▸ **SET TASK**: Rewrite the part of the material that begins with the line containing "Close the 开裂分析的配筋选项 dialog" and ends with the line containing "pyautogui.click(x=699, y=276)", both lines included, keeping the requests unchanged. Multiply every number in the answers, such as coordinates and dimensions, by 2.15 and round to whole numbers, with halves rounded up.

## start GIVEN INFORMATION

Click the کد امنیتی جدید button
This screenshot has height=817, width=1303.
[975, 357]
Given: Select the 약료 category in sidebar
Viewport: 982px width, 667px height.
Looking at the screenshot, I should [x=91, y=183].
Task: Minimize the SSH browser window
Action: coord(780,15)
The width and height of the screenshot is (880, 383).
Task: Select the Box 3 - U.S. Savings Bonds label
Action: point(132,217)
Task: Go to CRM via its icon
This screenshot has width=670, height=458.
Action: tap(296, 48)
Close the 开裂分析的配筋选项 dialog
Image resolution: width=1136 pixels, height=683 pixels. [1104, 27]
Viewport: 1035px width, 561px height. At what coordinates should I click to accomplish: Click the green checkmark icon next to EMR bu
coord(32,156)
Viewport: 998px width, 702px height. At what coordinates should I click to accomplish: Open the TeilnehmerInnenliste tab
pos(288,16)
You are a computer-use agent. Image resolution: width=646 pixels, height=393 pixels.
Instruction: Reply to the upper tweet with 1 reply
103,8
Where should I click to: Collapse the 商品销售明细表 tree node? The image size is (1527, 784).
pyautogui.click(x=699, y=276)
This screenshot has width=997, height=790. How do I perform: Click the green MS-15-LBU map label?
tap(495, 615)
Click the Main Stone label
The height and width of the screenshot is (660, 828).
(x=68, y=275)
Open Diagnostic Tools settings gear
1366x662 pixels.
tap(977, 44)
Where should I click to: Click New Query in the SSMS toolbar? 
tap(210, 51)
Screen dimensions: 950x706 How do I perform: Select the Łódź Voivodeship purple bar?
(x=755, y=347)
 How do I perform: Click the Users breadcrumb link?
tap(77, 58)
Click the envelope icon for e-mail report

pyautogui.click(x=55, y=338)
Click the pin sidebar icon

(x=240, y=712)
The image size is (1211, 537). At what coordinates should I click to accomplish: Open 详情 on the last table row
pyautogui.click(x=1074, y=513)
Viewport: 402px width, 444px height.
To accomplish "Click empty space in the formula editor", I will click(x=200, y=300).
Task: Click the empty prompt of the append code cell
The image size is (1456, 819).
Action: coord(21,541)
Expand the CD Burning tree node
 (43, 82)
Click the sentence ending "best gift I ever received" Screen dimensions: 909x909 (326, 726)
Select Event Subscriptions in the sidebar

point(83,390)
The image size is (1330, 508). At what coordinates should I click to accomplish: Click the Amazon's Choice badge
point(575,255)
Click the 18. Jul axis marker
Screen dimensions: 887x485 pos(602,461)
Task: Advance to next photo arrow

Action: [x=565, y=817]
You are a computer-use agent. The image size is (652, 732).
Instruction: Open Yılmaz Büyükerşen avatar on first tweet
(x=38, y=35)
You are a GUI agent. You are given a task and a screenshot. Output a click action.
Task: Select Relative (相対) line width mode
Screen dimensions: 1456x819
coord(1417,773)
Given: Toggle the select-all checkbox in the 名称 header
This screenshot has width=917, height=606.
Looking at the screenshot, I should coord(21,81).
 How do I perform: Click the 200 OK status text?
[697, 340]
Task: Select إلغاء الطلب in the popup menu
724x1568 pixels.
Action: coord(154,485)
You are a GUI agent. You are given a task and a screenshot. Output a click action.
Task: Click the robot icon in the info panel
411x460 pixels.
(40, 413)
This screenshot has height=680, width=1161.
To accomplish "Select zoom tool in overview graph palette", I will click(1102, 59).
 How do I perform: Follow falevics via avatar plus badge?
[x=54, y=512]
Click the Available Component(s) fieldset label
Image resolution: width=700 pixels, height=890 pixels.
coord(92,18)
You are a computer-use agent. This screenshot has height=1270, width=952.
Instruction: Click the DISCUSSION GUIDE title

## end GIVEN INFORMATION

▸ **THE SOLUTION**:
Close the 开裂分析的配筋选项 dialog
Image resolution: width=2442 pixels, height=1468 pixels. [2374, 58]
Viewport: 1035px width, 561px height. At what coordinates should I click to accomplish: Click the green checkmark icon next to EMR bu
coord(69,335)
Viewport: 998px width, 702px height. At what coordinates should I click to accomplish: Open the TeilnehmerInnenliste tab
pos(619,34)
You are a computer-use agent. Image resolution: width=646 pixels, height=393 pixels.
Instruction: Reply to the upper tweet with 1 reply
221,17
Where should I click to: Collapse the 商品销售明细表 tree node? The image size is (1527, 784).
pyautogui.click(x=1503, y=593)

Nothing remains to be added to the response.